HOAt is a coupling reagent that promotes peptide bond formation between carboxylic acids and amines by first reacting with the acid to generate an activated intermediate, which then reacts with the amine to form the amide^[1]. The nitrogen at the 7-position in HOAt provides a classic neighboring group effect that can both increase the reactivity and reduce racemization^[2]. In combination with 1-ethyl-3-(3-(dimethylamino)propyl)carbodiimide (EDC) and N,N′-diisopropylethylamine (DIPEA), HOAt can be employed to promote the amide-bond-forming step between amino-modified DNA and carboxylic acids during the construction of DNA-encoded combinatorial libraries^[3]. HOAt functions as a non-mutagenic pharmaceutical reagent, a common drug impurity and a metal-binding pharmacophore, while also exhibiting pronounced corrosion-inhibition activity toward mild steel^[4-5]. HOAt can be used with HOBt in a relay fashion to catalyze the route from α-reducible aldehydes and amines to α-reduced amides^[6].

References:
[1] Nicolette J, Neft RE, Vanosdol J, Murray J. Peptide bond-forming reagents HOAt and HATU are not mutagenic in the bacterial reverse mutation test. Environ Mol Mutagen. 2016 Apr;57(3):236-40. doi: 10.1002/em.21997.

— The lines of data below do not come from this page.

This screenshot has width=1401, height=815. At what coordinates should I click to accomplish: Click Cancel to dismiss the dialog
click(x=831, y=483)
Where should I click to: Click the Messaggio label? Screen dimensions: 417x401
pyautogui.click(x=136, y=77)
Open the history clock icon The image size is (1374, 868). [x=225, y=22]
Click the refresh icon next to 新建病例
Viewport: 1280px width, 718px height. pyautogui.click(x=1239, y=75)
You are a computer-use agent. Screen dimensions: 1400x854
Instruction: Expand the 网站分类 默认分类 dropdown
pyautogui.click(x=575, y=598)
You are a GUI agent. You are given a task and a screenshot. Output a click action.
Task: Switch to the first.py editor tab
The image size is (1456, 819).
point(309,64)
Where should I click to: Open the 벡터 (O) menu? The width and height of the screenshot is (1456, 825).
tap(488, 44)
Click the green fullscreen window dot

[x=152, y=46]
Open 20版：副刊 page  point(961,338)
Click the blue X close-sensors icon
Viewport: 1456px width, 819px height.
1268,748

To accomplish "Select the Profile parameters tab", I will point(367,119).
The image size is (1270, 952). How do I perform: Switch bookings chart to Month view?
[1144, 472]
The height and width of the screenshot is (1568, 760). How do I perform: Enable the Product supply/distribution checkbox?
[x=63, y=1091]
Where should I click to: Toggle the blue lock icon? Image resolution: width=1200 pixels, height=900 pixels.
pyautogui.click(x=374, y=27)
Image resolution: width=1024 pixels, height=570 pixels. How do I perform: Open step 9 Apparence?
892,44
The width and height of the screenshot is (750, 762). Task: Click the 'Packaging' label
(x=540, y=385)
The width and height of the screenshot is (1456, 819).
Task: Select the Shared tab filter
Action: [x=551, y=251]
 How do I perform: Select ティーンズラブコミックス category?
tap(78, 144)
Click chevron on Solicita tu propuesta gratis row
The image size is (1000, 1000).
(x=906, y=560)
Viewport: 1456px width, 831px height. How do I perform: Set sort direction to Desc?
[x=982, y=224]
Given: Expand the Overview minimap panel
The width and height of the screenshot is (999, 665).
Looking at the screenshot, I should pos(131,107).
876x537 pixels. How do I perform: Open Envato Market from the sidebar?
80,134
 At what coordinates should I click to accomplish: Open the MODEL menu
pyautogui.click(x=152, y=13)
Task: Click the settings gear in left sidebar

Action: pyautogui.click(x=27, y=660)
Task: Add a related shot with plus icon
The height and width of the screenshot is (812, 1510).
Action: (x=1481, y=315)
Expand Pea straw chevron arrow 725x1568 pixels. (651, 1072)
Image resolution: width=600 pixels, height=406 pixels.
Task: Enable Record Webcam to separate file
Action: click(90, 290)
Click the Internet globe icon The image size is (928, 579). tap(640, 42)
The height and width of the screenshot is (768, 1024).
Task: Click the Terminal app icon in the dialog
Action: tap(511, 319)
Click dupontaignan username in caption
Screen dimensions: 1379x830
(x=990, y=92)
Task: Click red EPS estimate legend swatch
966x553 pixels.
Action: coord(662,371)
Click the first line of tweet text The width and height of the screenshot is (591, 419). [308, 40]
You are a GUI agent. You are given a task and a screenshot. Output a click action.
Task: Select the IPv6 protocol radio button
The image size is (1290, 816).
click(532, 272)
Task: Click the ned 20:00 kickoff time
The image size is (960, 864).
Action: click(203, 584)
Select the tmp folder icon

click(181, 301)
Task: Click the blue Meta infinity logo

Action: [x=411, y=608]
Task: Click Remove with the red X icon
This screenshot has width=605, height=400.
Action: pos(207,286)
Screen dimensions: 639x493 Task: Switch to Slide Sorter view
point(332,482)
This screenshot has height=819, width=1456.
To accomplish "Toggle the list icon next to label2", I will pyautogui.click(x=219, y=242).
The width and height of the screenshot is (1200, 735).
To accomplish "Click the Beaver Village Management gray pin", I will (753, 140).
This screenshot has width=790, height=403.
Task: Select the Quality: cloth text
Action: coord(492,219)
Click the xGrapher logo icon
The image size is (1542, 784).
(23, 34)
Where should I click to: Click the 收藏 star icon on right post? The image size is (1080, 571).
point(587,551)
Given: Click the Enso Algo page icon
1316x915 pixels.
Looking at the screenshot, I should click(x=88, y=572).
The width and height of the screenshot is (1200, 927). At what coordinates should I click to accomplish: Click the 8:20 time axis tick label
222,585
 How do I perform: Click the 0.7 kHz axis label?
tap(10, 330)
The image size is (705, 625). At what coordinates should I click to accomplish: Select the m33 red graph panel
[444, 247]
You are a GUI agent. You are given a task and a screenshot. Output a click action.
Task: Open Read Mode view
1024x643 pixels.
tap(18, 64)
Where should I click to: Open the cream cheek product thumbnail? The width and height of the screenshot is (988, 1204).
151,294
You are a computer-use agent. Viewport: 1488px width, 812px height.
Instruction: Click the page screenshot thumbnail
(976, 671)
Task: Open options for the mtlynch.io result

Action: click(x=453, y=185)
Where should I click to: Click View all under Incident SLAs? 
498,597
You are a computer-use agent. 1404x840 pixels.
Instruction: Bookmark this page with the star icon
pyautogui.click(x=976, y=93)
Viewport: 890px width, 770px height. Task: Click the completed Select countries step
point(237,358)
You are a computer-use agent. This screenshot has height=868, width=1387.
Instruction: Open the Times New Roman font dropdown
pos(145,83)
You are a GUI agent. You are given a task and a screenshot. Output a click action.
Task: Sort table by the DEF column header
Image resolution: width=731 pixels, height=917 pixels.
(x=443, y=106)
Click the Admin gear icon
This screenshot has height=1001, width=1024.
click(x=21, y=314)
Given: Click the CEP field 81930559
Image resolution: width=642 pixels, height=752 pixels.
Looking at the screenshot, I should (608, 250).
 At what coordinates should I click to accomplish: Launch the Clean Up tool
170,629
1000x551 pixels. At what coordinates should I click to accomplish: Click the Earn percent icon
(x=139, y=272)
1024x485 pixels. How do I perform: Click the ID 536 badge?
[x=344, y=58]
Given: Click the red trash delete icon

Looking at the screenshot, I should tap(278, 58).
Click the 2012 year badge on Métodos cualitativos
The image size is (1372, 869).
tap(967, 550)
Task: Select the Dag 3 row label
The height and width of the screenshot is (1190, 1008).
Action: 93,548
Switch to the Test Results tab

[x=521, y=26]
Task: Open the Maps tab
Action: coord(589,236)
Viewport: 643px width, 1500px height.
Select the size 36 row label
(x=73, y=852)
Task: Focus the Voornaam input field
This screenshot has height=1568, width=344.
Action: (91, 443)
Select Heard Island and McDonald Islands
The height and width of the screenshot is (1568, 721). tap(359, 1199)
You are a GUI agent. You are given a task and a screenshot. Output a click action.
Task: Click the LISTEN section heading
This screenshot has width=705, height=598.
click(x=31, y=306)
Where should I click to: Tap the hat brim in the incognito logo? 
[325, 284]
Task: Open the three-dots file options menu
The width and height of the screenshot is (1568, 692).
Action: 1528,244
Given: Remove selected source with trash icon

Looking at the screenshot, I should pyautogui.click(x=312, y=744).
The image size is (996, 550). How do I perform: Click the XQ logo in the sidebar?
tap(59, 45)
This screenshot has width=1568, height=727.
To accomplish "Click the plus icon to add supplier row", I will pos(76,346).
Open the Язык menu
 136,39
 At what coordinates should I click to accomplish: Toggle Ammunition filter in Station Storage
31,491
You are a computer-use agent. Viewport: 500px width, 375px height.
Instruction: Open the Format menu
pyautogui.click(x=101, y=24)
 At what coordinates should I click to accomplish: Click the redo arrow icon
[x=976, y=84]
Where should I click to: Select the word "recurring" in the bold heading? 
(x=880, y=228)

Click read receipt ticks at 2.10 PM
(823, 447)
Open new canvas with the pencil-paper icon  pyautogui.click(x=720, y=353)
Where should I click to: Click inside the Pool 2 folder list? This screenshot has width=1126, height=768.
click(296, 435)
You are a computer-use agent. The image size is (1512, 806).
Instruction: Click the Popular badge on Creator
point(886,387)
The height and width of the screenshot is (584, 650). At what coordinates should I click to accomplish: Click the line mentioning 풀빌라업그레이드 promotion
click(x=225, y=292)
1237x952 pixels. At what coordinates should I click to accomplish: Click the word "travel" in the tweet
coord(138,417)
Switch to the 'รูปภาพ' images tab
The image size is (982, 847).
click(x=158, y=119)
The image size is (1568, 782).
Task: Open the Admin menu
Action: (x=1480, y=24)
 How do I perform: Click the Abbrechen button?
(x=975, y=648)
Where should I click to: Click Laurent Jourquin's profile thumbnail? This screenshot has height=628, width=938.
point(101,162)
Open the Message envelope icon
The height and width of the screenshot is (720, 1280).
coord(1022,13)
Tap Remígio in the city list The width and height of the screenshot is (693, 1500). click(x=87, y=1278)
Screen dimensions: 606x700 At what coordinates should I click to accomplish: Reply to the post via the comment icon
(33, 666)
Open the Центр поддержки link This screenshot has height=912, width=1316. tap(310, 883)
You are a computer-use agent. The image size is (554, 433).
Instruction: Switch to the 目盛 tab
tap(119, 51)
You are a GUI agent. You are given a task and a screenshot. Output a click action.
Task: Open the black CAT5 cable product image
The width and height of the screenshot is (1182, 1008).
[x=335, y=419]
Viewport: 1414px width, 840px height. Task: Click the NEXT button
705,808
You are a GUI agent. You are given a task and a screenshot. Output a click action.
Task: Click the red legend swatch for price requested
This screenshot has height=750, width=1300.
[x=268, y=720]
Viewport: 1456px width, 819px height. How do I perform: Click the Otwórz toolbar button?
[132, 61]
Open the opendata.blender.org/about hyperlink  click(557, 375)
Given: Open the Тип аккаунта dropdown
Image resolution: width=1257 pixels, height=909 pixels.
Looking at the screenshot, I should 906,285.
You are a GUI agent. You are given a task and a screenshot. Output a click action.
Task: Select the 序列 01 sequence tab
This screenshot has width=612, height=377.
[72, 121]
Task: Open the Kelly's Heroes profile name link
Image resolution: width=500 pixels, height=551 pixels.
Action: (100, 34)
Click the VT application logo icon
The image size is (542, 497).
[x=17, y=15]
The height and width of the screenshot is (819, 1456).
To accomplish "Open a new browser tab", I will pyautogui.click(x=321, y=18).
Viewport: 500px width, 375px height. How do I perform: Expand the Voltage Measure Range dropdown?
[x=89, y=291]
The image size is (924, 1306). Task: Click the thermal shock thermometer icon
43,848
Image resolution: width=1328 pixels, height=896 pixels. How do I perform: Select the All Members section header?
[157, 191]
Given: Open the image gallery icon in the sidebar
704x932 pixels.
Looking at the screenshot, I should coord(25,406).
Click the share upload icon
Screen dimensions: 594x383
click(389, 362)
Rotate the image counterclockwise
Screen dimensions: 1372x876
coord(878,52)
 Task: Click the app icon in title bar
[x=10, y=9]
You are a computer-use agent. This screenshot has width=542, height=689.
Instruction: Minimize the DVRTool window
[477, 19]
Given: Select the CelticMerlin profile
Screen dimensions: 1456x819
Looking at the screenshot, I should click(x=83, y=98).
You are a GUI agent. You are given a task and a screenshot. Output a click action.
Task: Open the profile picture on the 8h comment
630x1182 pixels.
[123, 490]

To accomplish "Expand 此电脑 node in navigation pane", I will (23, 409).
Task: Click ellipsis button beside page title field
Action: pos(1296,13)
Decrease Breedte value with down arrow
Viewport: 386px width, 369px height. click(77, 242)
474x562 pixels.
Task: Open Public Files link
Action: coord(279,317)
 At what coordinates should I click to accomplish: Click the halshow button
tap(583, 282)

[2] Subirós-Funosas R, Prohens R, Barbas R, El-Faham A, Albericio F. Oxyma: an efficient additive for peptide synthesis to replace the benzotriazole-based HOBt and HOAt with a lower risk of explosion. Chemistry. 2009 Sep 21;15(37):9394-403.
[3] Li Y, Gabriele E, Samain F, et al. Optimized Reaction Conditions for Amide Bond Formation in DNA-Encoded Combinatorial Libraries. ACS Comb Sci. 2016;18(8):438-443.
[4] Liu X, Yan W, Yang G, et al. 1-hydroxy-7-azabenzotriazole-cinnamic esters as anti-Toxoplasma gondii agents. Nat Prod Res. Published online May 8, 2025.
[5] Gao L, Peng S, Gong Z, Chen J. A combination of experiment and theoretical methods to study the novel and low-cost corrosion inhibitor 1-hydroxy-7-azabenzotriazole for mild steel in 1 M sulfuric acid. RSC Adv. 2018;8(67):38506-38516.
[6] Vora HU, Rovis T. Nucleophilic carbene and HOAt relay catalysis in an amide bond coupling: an orthogonal peptide bond forming reaction. J Am Chem Soc. 2007 Nov 14;129(45):13796-7. doi: 10.1021/ja0764052.

HOAt是一种偶联试剂，通过与羧酸先反应生成活性中间体，再与胺反应形成酰胺，从而促进羧酸与胺之间肽键的形成^[1]。HOAt的7位氮原子提供经典的邻基效应，可同时提高反应活性并减少消旋^[2]。在1-乙基-3-(3-二甲氨基丙基)碳二亚胺（EDC）和N,N′-二异丙基乙胺（DIPEA）的协同下，HOAt可用于促进DNA编码组合文库构建过程中氨基修饰DNA与羧酸之间的酰胺键形成步骤^[3]。HOAt兼具非致突变药用试剂、常见药物杂质和金属结合药效团的身份，同时对低碳钢具有显著的缓蚀作用^[4-5]。HOAt可与HOBt接力使用，催化α-可还原醛和胺生成α-还原酰胺的路径^[6]。